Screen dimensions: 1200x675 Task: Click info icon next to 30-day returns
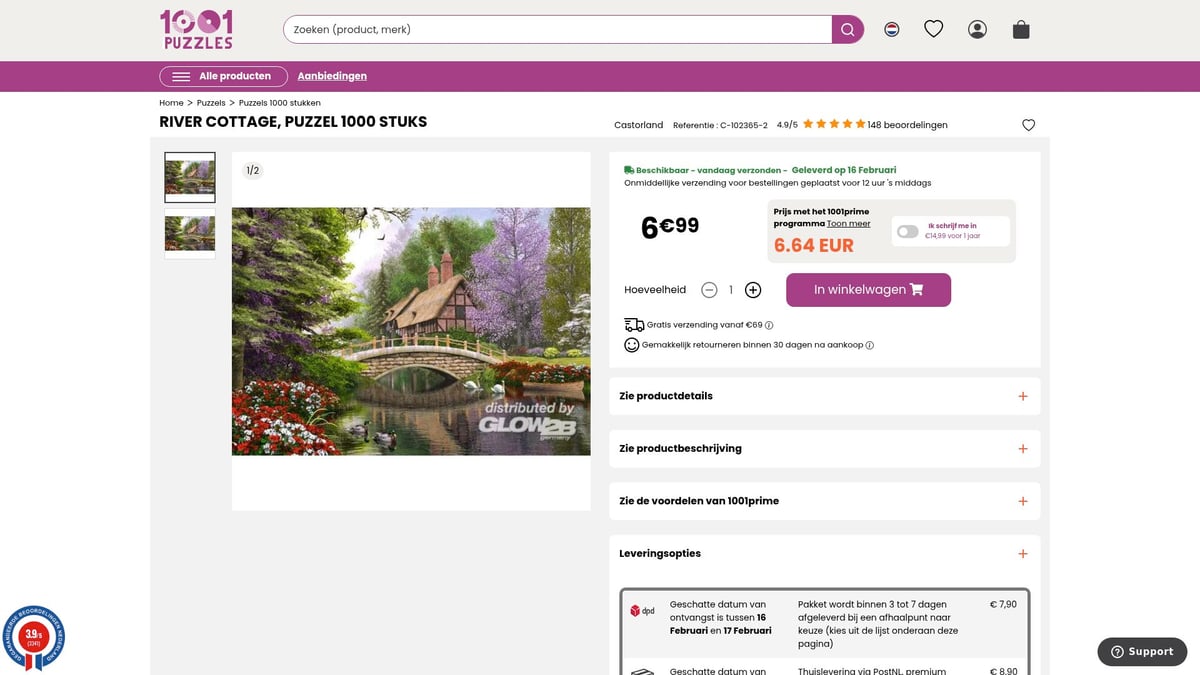point(869,345)
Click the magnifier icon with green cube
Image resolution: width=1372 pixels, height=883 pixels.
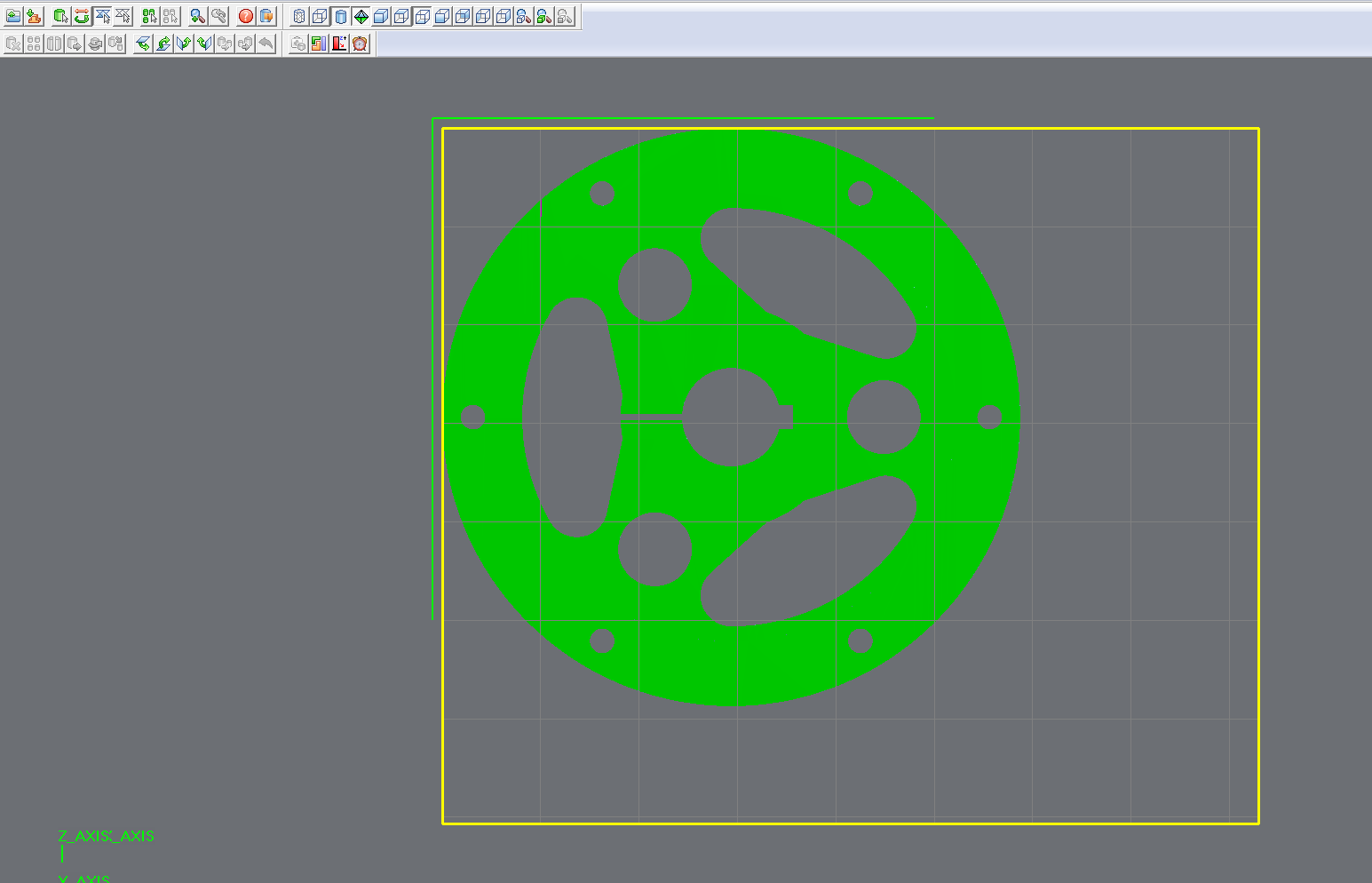[543, 16]
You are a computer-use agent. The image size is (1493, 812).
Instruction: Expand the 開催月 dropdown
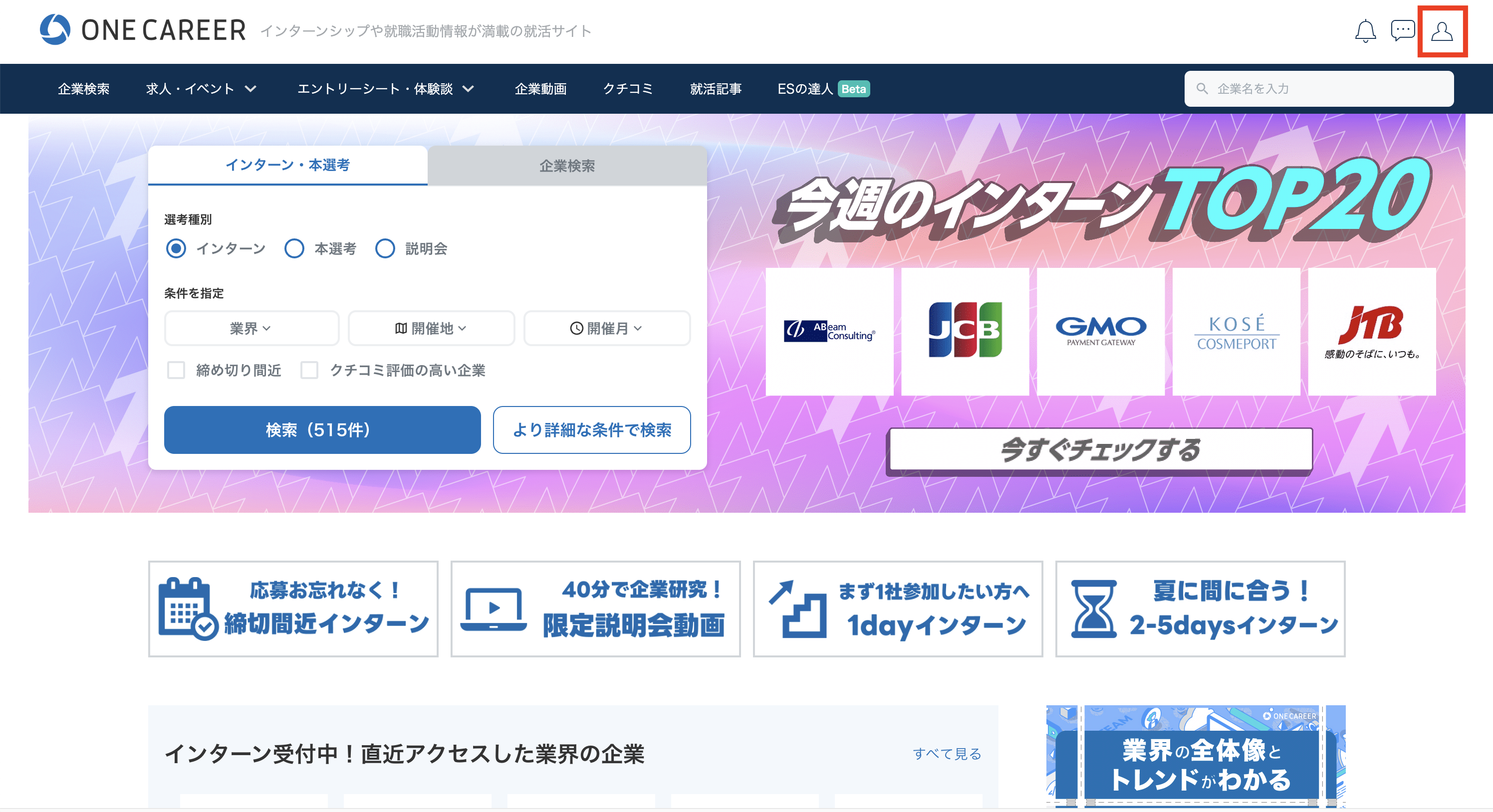pos(607,328)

____________________

- Task item -
Beginning at the line with "You are a computer-use", reproduce each line exactly through the last line of the records above, with pictures left out.

- Result of this task -
You are a computer-use agent. The image size is (1493, 812).
Instruction: Expand the 開催月 dropdown
pos(607,328)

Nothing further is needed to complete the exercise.